Adenosine - action & use
Simple & safe med; Acts on AV node to slow down; helps w/Dx (slows down enough to see pattern) as well as treat
Sinus tachycardia
Not an arrhythmia itself, but can be an abnormal finding; important not to ignore if discovered clinically….. Often a manifestation of important underlying process, such as poor pain control, volume depletion, anemia, bacteremia/sepsis, hypoxia/hypercarbia, etc……Rarely, variants of sinus tachycardia are NOT due to an underlying cause & are pathologic unto themselves (ex: inappropriate sinus tachycardia, postural orthostatic tachycardia syndrome)
Atrial fibrillation – qu’est-ce que c’est ?
Most common arrhythmia in US; Due to chaotic electrical activity in the atria, with multiple micro-reentrant wavelets existing simultaneously —> effective atrial rate of >300 bpm….. There is often a trigger that initiates tachycardia and the underlying substrate to maintain arrhythmia
Atrial fibrillation – characteristics
Paroxysmal (occurs intermittently & terminates spontaneously)….. Persistance (recurs w/out spontaneous conversion)….. Permanent (can’t restore sinus rhythm)
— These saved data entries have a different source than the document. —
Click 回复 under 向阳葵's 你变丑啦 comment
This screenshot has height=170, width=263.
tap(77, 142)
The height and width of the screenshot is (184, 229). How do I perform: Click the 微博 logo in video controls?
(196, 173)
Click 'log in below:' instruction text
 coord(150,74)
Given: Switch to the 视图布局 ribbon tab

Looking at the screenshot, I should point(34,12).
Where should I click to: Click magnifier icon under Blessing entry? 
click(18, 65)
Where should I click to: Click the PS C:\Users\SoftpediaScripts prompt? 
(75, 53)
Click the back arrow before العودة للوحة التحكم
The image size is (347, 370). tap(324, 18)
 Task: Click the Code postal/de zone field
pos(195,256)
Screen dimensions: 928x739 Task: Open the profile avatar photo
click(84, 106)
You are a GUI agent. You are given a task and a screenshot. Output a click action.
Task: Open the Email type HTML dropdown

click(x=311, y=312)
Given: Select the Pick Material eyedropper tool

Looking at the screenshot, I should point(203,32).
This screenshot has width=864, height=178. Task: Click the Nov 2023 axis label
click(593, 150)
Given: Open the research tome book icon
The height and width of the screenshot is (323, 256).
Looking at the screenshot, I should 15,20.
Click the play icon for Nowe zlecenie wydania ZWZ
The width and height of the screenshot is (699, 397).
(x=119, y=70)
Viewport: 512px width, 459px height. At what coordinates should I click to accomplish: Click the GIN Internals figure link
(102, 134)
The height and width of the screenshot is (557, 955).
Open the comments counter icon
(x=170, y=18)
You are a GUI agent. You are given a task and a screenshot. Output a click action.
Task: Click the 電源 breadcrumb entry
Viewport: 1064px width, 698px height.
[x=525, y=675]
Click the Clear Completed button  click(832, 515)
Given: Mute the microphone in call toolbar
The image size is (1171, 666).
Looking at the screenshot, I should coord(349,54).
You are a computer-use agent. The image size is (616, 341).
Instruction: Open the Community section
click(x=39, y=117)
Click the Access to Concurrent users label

Three Tenets of Treatment for Atrial Fibrillation
- Rate control….. 2. Rhythm control….. 3. Anticoagulation
5C’s: Cause reversal…. Control rate…. antiCoagulation…. Control rhythm…. Cure(?) via ablation
Rate control in Atrial Fibrillation
AV nodal blockade OR (when refractory) ablation of AV node….. BB, Digoxin (not good for exercise), Verapamil, Diltiazem, Amiodarone
Rhythm control in Atrial Fibrillation
For symptomatic cases: (1) Pharmacologic agents (class I and III anti-arrhythmic drugs); may also use these drugs at lower doses for maintenance, (2) Cardioversion (acutely successful, but w/varying degrees of recurrence depending on underlying substrate), or (3) Ablation of triggers (usually w/in pulmonary veins; decreased recurrence in 70-75% success in paroxysmal pts, 40-50% in permanent pts… but, risks such a stroke preclude its 1st line use)
Anticoagulation in Atrial Fibrillation
To minimize risk of stroke & overall morbidity; even after rhythm has been controlled….. Embolic events risks quantified via CHADS (Congestive HF, HTN, Age >75, Diabetes, Stroke – 2 pts each) —> Daily aspirin for 0 points, aspirin or warfarin for 1 pts, warfarin for 2+ points
Atrial flutter
Prototypical reentrant arrhythmia & illustration of reentry as a tachycardia mechanism….. Typical right atrial flutter involves unidirectional electrical conduction around the tricuspid valve, utilizing an area of slow conduction (critical isthmus)
Critical isthmus
An area of slow conduction between two electrically unexcitable structures (myocardial scar, valves, veins, etc.)